Adding disabilities to maximize the inclusion impact

For 33 years, DSE achieved the greatest impact on the inclusion of people with disabilities through Dialogue in the Dark, our flagship project that benefits visually impaired people by giving them a job.

Portrait of Peter Brownbill

Other Dialogue projects which have focused on benefiting other groups, are Dialogue in Silence, which employs people with hearing disabilities, and Dialogue with Time, where people over the age of 70 guide the visitors through the exhibition.

Triggered by the multiple impacts of the pandemic, DSE has now decided to broaden the scope of diversity and inclusion considered in its projects by including people with various disabilities in a program.

DSE's online inclusion workshop is a new program where we decided to involve different disabilities to maximize the impact on the client.

The first of these workshops was held virtually at the end of November, for a museum in Switzerland. Here, in addition to our inclusionists with visual disabilities, we included inclusionists with other physical disabilities.
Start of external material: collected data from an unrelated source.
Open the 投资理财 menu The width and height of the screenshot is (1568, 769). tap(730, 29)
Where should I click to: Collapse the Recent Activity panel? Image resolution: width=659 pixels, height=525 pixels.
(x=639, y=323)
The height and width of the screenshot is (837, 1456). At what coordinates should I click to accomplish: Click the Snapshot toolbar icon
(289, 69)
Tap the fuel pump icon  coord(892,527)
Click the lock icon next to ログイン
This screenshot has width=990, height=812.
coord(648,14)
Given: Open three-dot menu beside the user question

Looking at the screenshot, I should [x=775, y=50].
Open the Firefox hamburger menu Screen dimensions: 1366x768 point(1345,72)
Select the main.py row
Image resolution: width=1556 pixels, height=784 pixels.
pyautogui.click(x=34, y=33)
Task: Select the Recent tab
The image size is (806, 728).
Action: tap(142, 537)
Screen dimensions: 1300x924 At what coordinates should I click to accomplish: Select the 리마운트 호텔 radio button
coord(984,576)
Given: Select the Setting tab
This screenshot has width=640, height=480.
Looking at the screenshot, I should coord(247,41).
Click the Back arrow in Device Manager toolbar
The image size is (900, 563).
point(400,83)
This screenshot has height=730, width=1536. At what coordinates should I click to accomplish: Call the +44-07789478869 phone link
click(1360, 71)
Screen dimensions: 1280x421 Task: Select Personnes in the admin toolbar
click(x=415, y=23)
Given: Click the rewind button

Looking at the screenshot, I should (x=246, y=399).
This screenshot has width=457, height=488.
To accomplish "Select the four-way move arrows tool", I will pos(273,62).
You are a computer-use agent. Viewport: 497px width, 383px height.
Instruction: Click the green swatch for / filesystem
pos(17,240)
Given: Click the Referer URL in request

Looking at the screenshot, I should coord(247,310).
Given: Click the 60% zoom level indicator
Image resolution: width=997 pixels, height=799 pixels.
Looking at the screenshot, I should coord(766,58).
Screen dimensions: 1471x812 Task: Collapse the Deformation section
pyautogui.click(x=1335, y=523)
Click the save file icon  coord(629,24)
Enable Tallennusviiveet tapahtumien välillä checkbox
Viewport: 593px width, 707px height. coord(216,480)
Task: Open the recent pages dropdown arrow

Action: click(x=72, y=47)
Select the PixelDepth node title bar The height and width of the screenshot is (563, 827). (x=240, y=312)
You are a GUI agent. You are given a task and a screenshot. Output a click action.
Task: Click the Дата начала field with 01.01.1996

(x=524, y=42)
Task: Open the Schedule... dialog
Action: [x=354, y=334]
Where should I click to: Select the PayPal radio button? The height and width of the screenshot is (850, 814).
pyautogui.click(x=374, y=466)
Inclusionists are experts with disabilities who support our participants as learning partners. It has been proven that the most effective method to promote the inclusion of people with disabilities is the direct interaction with members of this group. Our inclusionists, experts in the field, accompany the participants arm in arm in various challenges of job inclusion.

One of these new inclusionists was Peter Brownbill, a 53-year-old actor from Germany who lives with pseudoachondroplasia, or simply said, short stature, a growth disturbance that is characterized by disproportionate short stature and proximally shortened extremities. He runs an agency for small-sized artists together with his wife and wants to open an exhibition about "size" with his non-profit association "Grössenwahn e.V. (the linked website is only available in German).

Peter describes his experience as an inclusionist this way: “Participating in the Dialogue Online Inclusion Workshops was very exciting, because I didn't know what would happen. I learned a lot from the participants, and I think vice versa. It's nice to be able to work genuinely with other people on important issues like inclusion or accessibility.”

Often organizations launch disability inclusion processes but without direct involvement of people with disabilities since the beginning. The reasons are various, but at DSE we have found two main barriers: myths around disability which reinforce negative stereotypes as well as lack of inclusive communication skills which prevent authentic cooperative interactions.

For this reason, a key component of the Dialogue Online Inclusion Workshops is the encounter with these experts with disability, who act as a knowledgeable and kind learning partner for our participants. We truly believe the inclusion impact will be bigger if our inclusionists represent diverse disabilities. That will enrich the learning process. And that is what Peter achieved in this first workshop.

“I think the participants understand so much better the issues and the situations that disable us every day. When participants associate the "disabilities" with names or real people, it possibly motivates them even more than before. People with disabilities can certainly also name the requirements for accessibility much better.”

Efforts will continue from our side to add more and more disabilities in our pool of inclusionist to maximize our impact on disability inclusion.